Keith había acabado acostumbrándose a que los ibs defecaran por todas partes; gracias a Dios sus heces no tenían ningún olor detectable. Pero no pensaba que se acostumbraría jamás al frío, o la humedad, o todas las otras cosas forzadas por los waldahudin…
Keith se detuvo en seco. Se estaba aproximando a una intersección en T en el pasillo, y podía oír voces alzadas más adelante: un humano gritando en lo que parecía japonés y el ladrido enfadado de un waldahud.
—PHANTOM —dijo Keith en voz baja—, tradúceme esas voces.
Con acento de New York:
—Eres débil, Teshima. Muy débil. No mereces una pareja.

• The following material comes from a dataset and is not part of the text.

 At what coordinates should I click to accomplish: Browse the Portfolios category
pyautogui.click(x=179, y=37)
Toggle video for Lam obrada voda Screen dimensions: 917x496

—¡Ten sexo contigo mismo! —Keith frunció el ceño, sospechando que el ordenador no estaba haciendo justicia al original japonés.
De nuevo el acento de Nueva York:
—En mi mundo, serías el miembro más insignificante de la corte de la hembra más fea y ridícula…

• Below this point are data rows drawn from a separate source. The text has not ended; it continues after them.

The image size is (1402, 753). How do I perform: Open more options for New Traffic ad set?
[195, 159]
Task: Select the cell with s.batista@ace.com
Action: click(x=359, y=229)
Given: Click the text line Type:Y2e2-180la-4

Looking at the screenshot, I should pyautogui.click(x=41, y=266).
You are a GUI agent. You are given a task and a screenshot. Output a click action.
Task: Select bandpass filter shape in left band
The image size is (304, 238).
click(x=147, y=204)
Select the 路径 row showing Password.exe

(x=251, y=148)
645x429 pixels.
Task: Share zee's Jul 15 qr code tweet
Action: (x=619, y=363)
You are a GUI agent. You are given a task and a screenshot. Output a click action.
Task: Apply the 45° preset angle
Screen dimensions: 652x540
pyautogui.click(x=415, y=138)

—Identifica a los hablantes —susurró Keith.
—El humano es Hiroyuki Teshima, bioquímico —dijo PHANTOM a través del implante de Keith—. El waldahud es Gart Daygaro em-Holf, miembro del departamento de ingeniería.
Keith se quedó quieto, preguntándose qué hacer. Ambos eran adultos, y aunque trabajaban para él, no se podía decir realmente que estuvieran bajo su mando. Pero aun así…
Hijo mediano. Keith dobló el recodo del pasillo.
—Chicos —dijo con calma—, ¿queréis calmaros?
Los cuatro puños del waldahud estaban apretados. La cara redonda de Teshima estaba enrojecida de ira.
—No te metas, Lansing —dijo el humano, en inglés.
Keith les miró. ¿Qué podía hacer? No tenía calabozo al que arrojarles, y ninguna razón en concreto por la que tuvieran que escucharle darles órdenes sobre sus asuntos personales.
—Quizá te pueda invitar a una copa, Hiroyuki —dijo Keith—. Y Gart, ¿a lo mejor te vendría bien un período de asueto extra este ciclo?
—Lo que me vendría bien —ladró el waldahud— es ver cómo lanzan a Teshima por un cañón de masa a un agujero negro.
—Vamos, chicos —dijo Keith, acercándose—. Todos tenemos que vivir y trabajar juntos.
—He dicho que no te metas, Lansing —saltó Teshima—. Esto no es asunto tuyo, joder.
Keith sintió enrojecer sus mejillas. No podía ordenarles que se separaran, pero tampoco podía tener a gente peleándose en los pasillos. Miró a ambos: un humano bajo de mediana edad, con pelo color plomo, y un waldahud gordo y ancho con el pelaje de tono de madera de nogal. Keith no conocía bien a ninguno de los dos, no sabía qué haría falta para apaciguarlos. Demonios, ni siquiera sabía por qué se estaban peleando. Abrió la boca para decir… para decir algo, cualquier cosa, cuando se abrió una puerta unos pocos metros más allá, y una mujer joven —era Cheryl Rosenberg— apareció, en pijama.
—Por todos los santos, ¿queréis dejarlo ya? —dijo—. Es de noche para algunos de nosotros.
Teshima miró a la mujer, inclinó levemente la cabeza, y empezó a alejarse. Y Gart, que también por naturaleza mostraba deferencia a las mujeres, asintió brevemente y se fue en la otra dirección. Cheryl bostezó, volvió dentro, y la puerta se cerró tras ella.